* EXPLORE THE MATERIAL:
(1) In the AFIDEP excerpt, what theme was the Lilongwe workshop given?
(2) Quote the AFIDEP excerpt word for word from "Engaging in these" to "practice on the continent.".

Why is this important to us at AFIDEP?
Our primary mandate at AFIDEP is to promote and contribute to institutionalising a culture of EIDM in development efforts in Africa. To do this, we, among others, contribute to growing and expanding the EIDM field on the continent. Dr. Eliya Zulu, AFIDEP’s Executive Director, who was involved in both the London and Lilongwe meetings, says “our involvement in all these greatly further our mandate because it enables us to contribute to the thinking of the Wellcome Trust, which is a leading funder of health research, on policy engagement.” He adds, “part of our role in growing the EIDM field is to interest more funders and bring them on board in efforts to intensify EIDM activities across the continent.”
Engaging in these forums has enabled us to inform the policy engagement efforts of the Trust’s grantees through sharing our experiences and lessons from our longstanding work in EIDM in Africa. Through these engagements, we also expand the EIDM community of practice on the continent.

Networks can play an even bigger role in facilitating evidence use
We themed the Lilongwe workshop on the role of networks in promoting and enabling evidence uptake in policy and programme decisions. This is because evidence has repeatedly confirmed the critical role of networks and relationships in enabling EIDM. At the workshop, various networks were represented, including the International Network of Government Science Advisors (INGSA), the African Academy of Sciences (AAS), and the emerging Evidence Informed Decision-making Network for Health Policy and Practice in Malawi (EVIDENT). Networks play a big role in stimulating interest and facilitating uptake of evidence by decisionmakers. However, these networks face various challenges, including that they are poorly structured, unstable, and most importantly, face grave sustainability challenges.
We believe that if governments and development actors value the current contribution of networks in enabling EIDM, they need to translate this into investments needed to strengthen and institutionalise these networks so that they can run more effectively.
According to Dr. Zulu, discussions at the workshop made it clear that Ministries of Health (MoHs) in resource-poor countries face a daunting challenge of having to deal with numerous uncoordinated and fragmented actors, all seeking to improve health. Says he, “this applies even to actors like us who are trying to influence MoH’s policy and programme decisions with evidence.” He adds, “a platform or network at country level coordinated by the MoH could play a big role in coordinating actors’ efforts to inform policy and programmes.”

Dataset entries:
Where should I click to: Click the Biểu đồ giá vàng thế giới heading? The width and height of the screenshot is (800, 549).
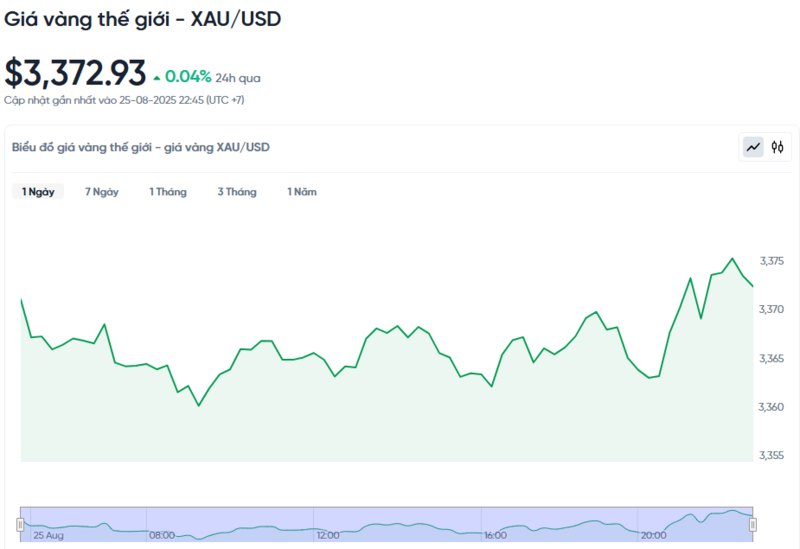140,147
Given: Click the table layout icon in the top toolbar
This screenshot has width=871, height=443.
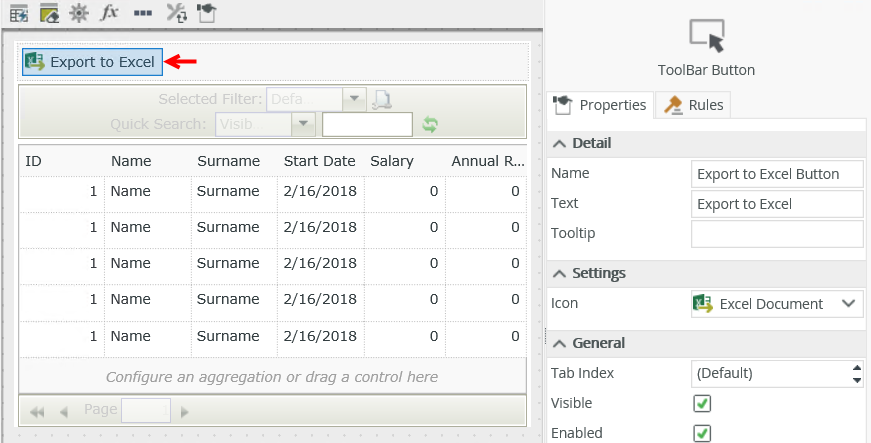Looking at the screenshot, I should click(x=18, y=13).
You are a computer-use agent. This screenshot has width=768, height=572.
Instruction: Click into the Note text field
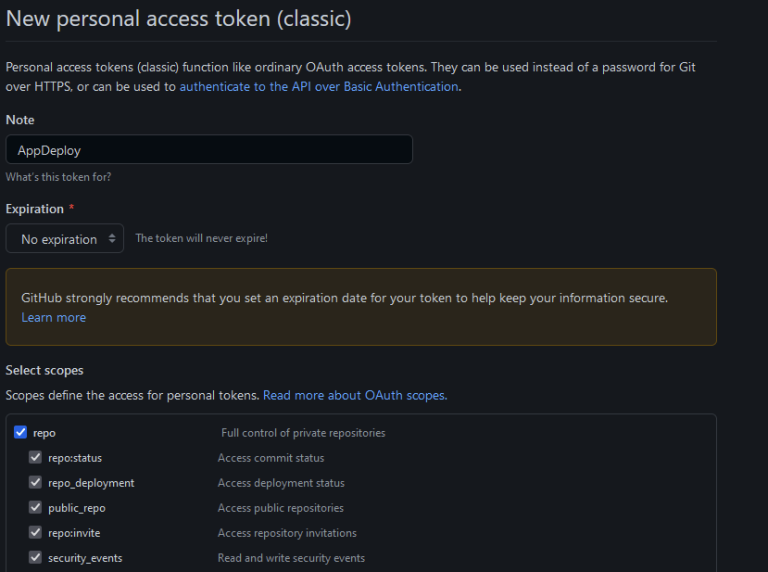pyautogui.click(x=209, y=150)
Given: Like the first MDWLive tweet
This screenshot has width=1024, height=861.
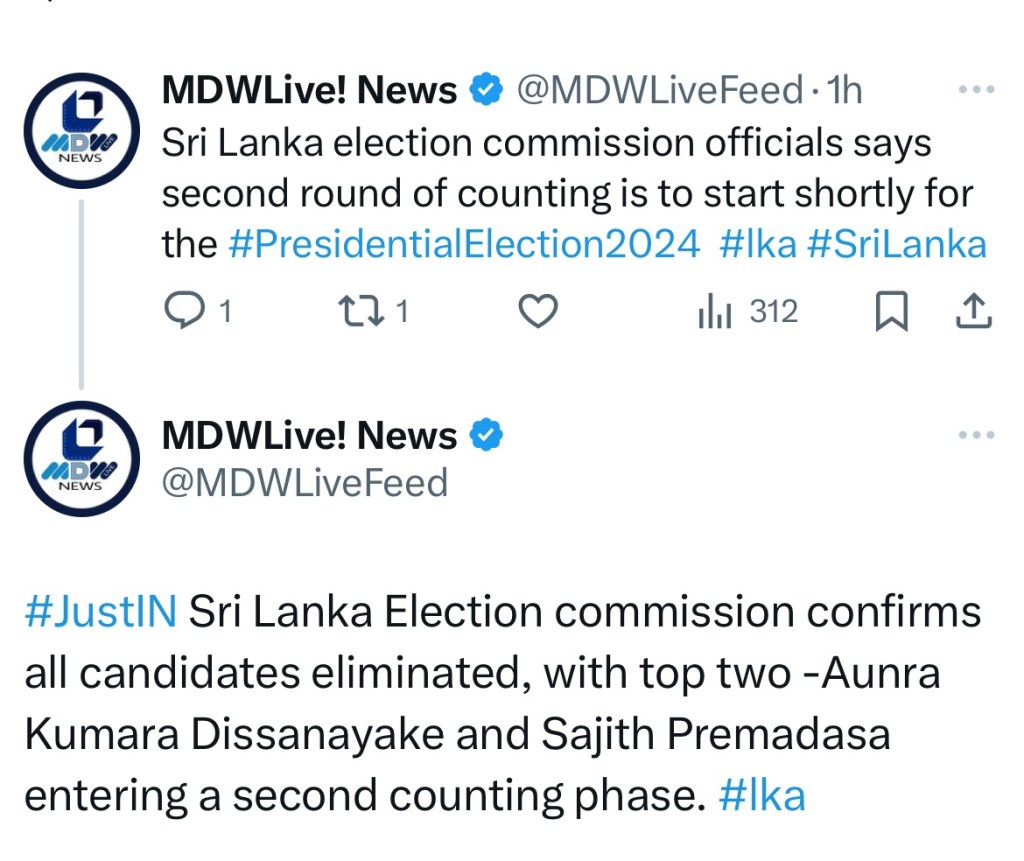Looking at the screenshot, I should (x=539, y=313).
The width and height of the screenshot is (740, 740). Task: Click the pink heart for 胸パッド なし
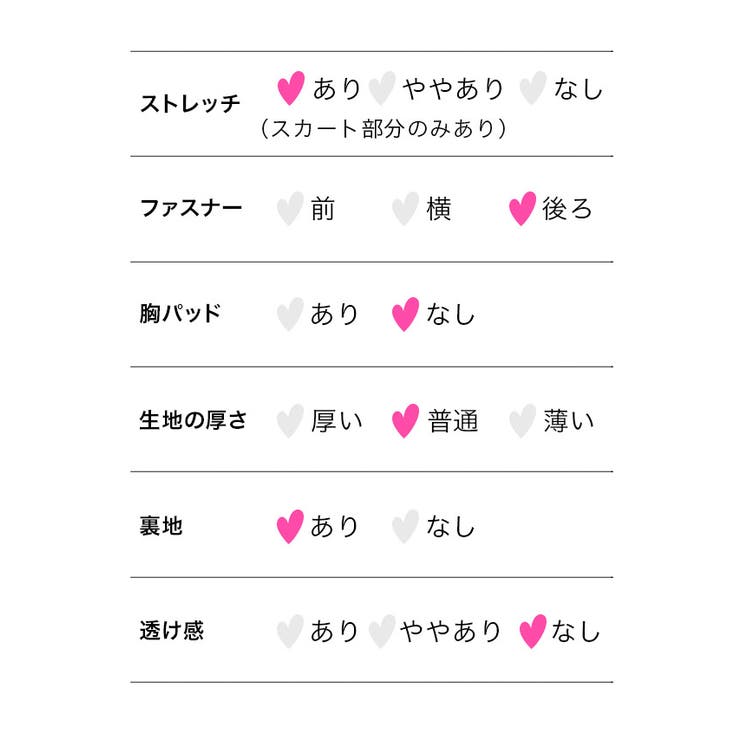tap(405, 314)
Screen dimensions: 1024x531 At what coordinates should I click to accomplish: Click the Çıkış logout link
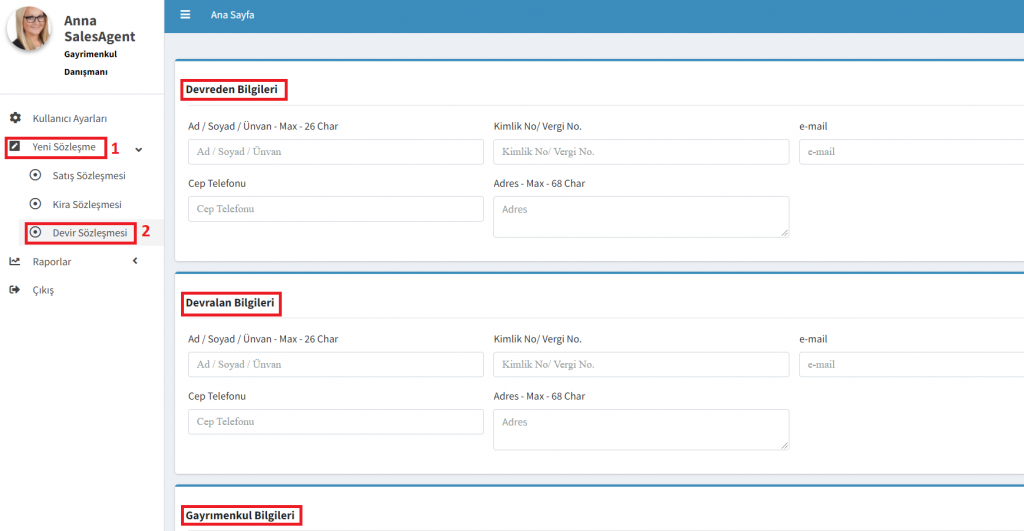(x=43, y=290)
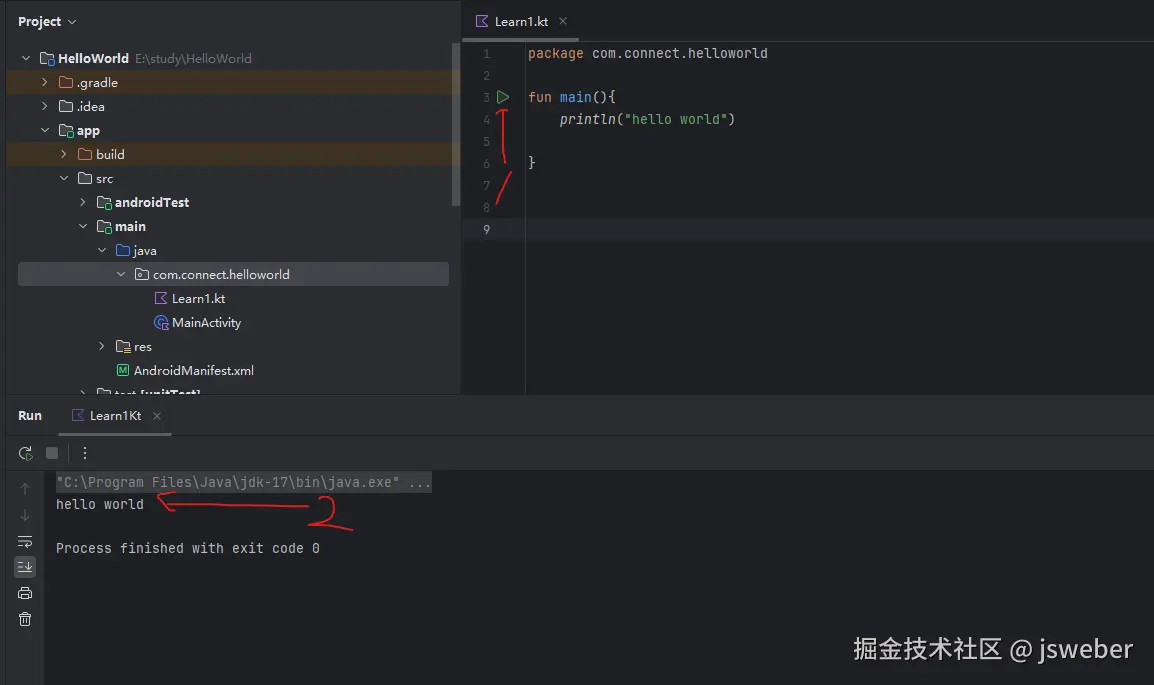Expand the .gradle folder
Viewport: 1154px width, 685px height.
tap(45, 83)
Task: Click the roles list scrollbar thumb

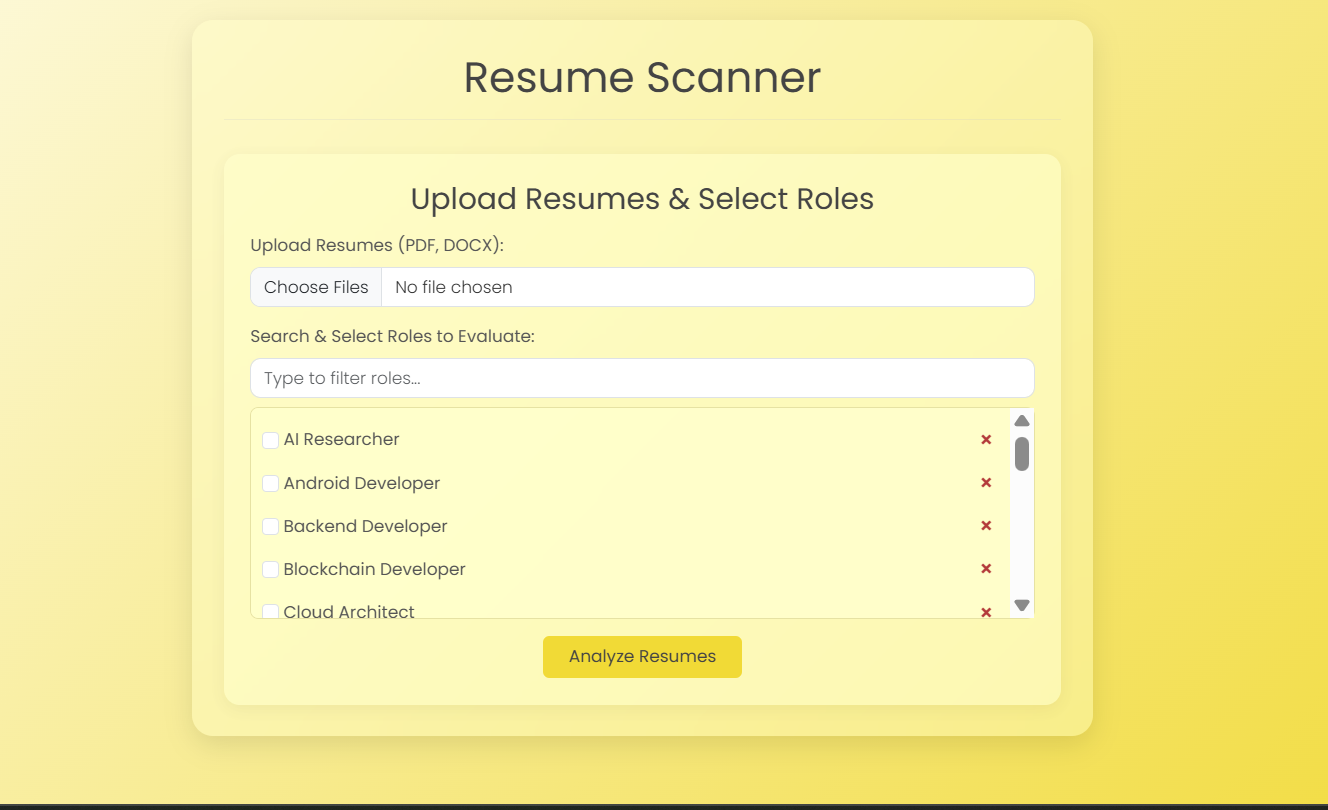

* ANSWERS:
(1) The role of networks in promoting and enabling evidence uptake in policy and programme decisions.

(2)
Engaging in these forums has enabled us to inform the policy engagement efforts of the Trust’s grantees through sharing our experiences and lessons from our longstanding work in EIDM in Africa. Through these engagements, we also expand the EIDM community of practice on the continent.